Задача исследования заключалась в системном подходе к данному феномену, как к культурной традиции, находившейся в процессе динамичного развития: от стадии становления в эпоху энеолита, расцвета в эпоху ранней бронзы и до периода стагнации в эпоху развитой бронзы.

Выявленная прямая стратиграфия окуневских комплексов дала возможность построить общую корреляционную схему, позволяющую выделить четыре хронологических группы погребальных комплексов, отличающихся планиграфией, типами надмогильных конструкций, типами могил, типами керамики и инвентаря, а также продемонстрировать изменения в изобразительных схемах в ходе поступательного развития всего комплекса.

На каждом из этих этапов окуневский комплекс испытывал инокультур-ные влияния, продуцирующие многокомпонентную структуру признаков окуневской культурной традиции.

Как неоднократно отмечалось исследователями, инновациями, имеющими определяющее культурологическое значение, являются резкие изменения в технологии и морфологии керамики, в конструкциях жилищ, инвентарном наборе и погребальном обряде.
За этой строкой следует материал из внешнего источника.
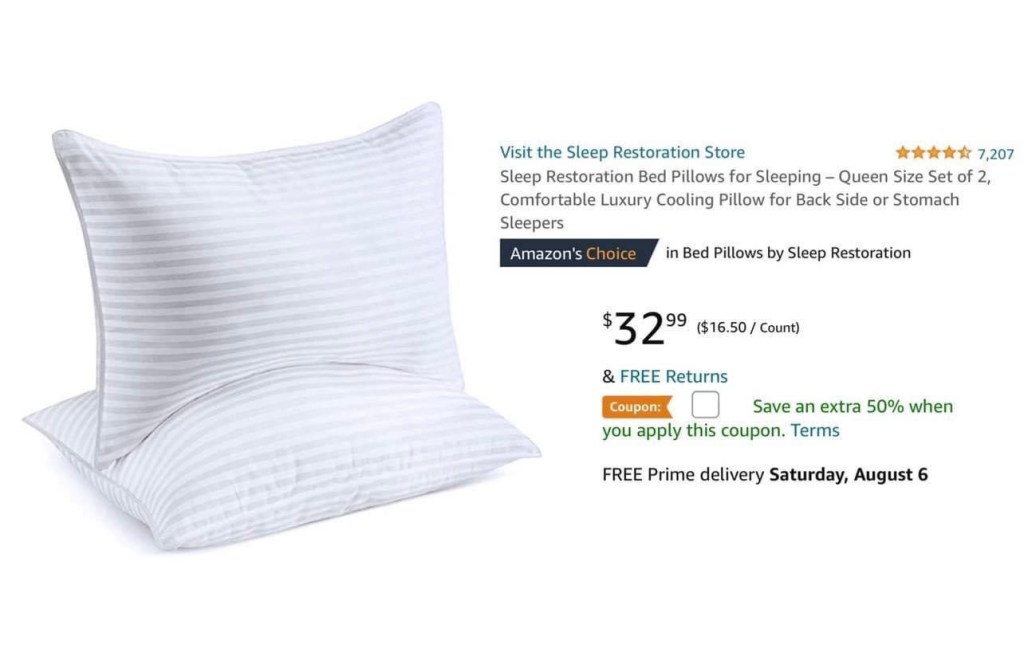This screenshot has width=1024, height=648.
Task: Click the Saturday, August 6 delivery date
Action: [x=848, y=475]
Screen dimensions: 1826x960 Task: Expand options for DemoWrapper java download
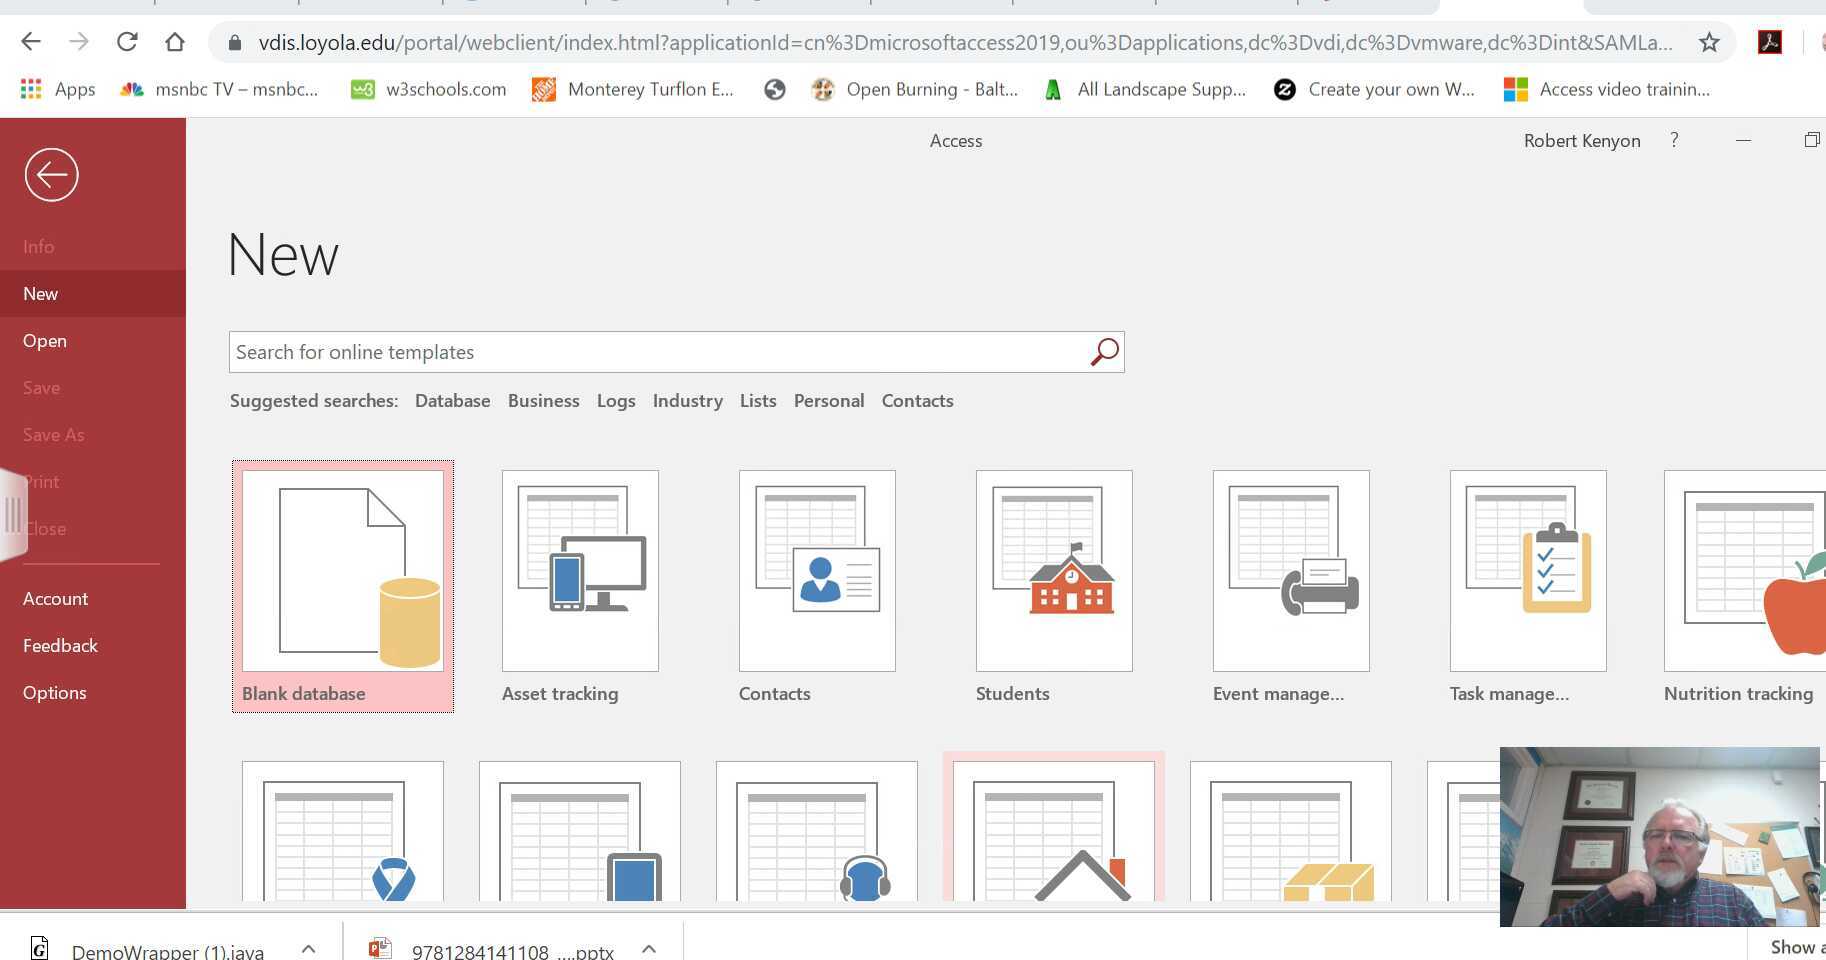click(x=308, y=949)

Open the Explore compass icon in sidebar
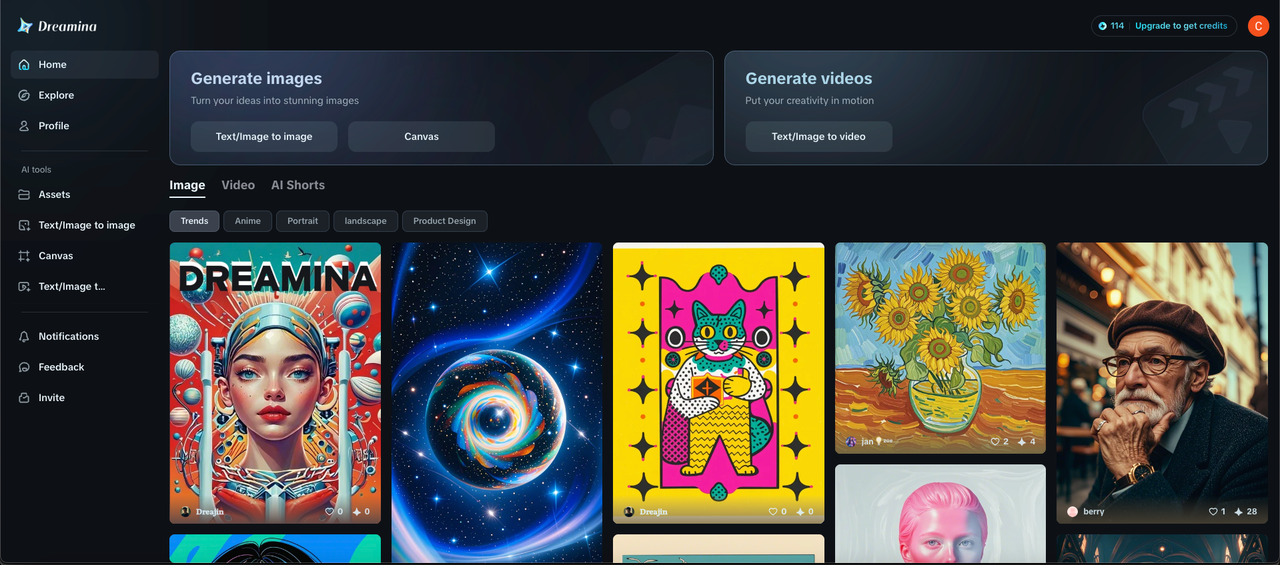click(24, 95)
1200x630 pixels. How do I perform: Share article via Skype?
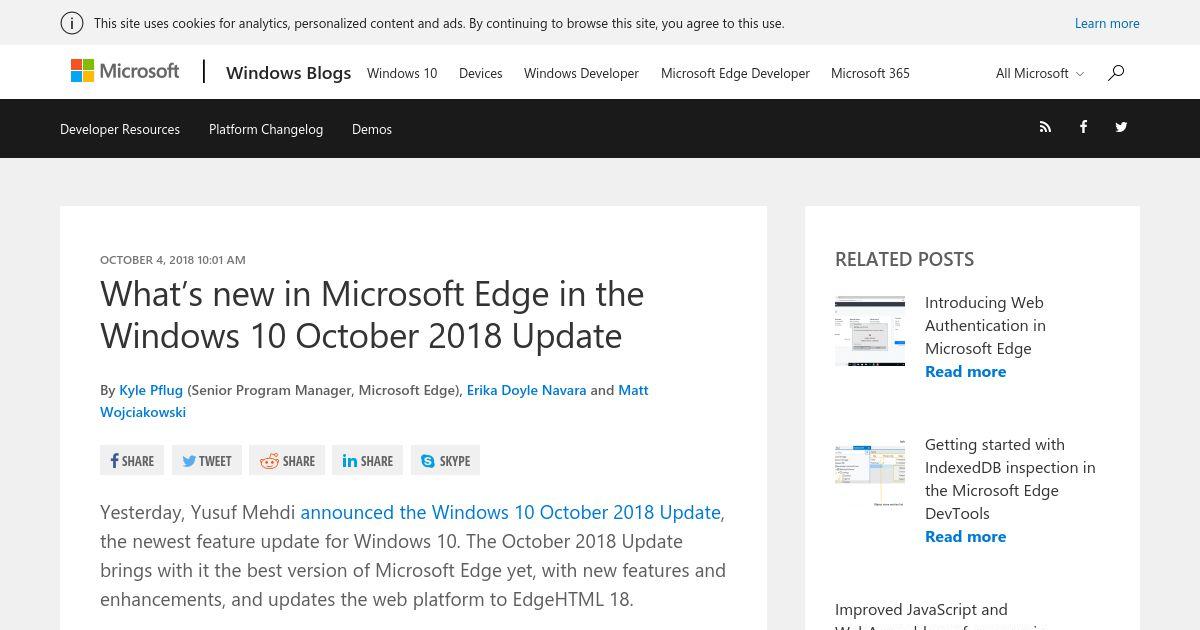[x=445, y=460]
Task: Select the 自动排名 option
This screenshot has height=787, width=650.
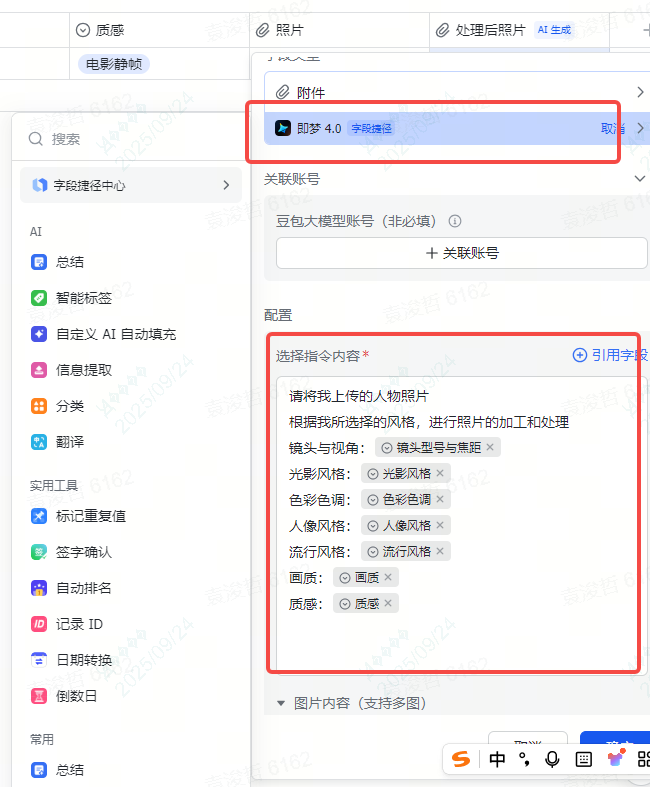Action: point(72,588)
Эти признаки, наряду с языком, костюмом, обрядовой сферой являются выражением значимых признаков каждого этноса, составляют его национальный колорит.
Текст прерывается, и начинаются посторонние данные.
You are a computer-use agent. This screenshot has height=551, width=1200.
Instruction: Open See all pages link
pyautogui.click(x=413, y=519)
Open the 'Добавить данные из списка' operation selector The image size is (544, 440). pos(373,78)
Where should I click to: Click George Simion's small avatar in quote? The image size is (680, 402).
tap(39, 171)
Конвергентное явление в окуневском комплексе это появление особых, социально обусловленных типов захоронений, таких как могилы социальных доминатов, выделяющиеся своими размерами или мегалитическими конструкциями: (могила 4 кургана Тас-хаза, могила 1 кургана Уйбат V-1). Конструктивные особенности могил социально-зависимых членов общества лежат в сфере пониженной ритуальной обрядности с минимумом сопроводительного инвентаря. Такие могилы часто являются впускными и фиксируются на верхних уровнях насыпей курганов или занимают места в западном и северном секторах, в то время как центральный и южный сектор являлись престижными. Появление могил с подбоем в окуневской традиции также является выражением социального положения, так как в основном это могилы детей, сопровождающие определенные захоронения, совершенные по обычному ритуалу.

К конвергентным проявлениям можно отнести общее ухудшение качества керамики, небрежное орнаментирование — такое отступление от технологических и эстетических норм носит социальный характер, когда этнос входит в фазу стагнации, в результате кризисных напряжений. В древности кризисные состояния следовали за неблагоприятными экологическими изменениями, когда общество не могло приспособиться к новым условиям. Порой к общему упадку приводил «комплекс благополучного соседа», когда мощный рост соседнего этнического образования формировал центростремительное притяжение и обеспечивал падение социальной и экономической активности в менее успешных этносах. Такое воздействие оказывал на степной и лесостепной пояс Евразии, стремительно формирующийся андроновский этнос.

Стадиальным явлением следует считать появление металлических орудий и их новых типов. В отличие от керамики, производство которой было глубоко традиционно, металлургия и металлообработка стремительно впитывали все технологические новшества и новые формы. В раннем окуневском комплексе появляются обоюдоострые ножи, ромбического или листовидного сечения с четко выделенным насадом — такие изделия составляют ранние серии как в степной зоне, так и в зоне древних цивилизаций. Контакт между литейщиками и металлургами, по всей видимости, приводил к обмену орудиями и технологиями, но других заимствований из южных областей в окуневском комплексе не фиксируется.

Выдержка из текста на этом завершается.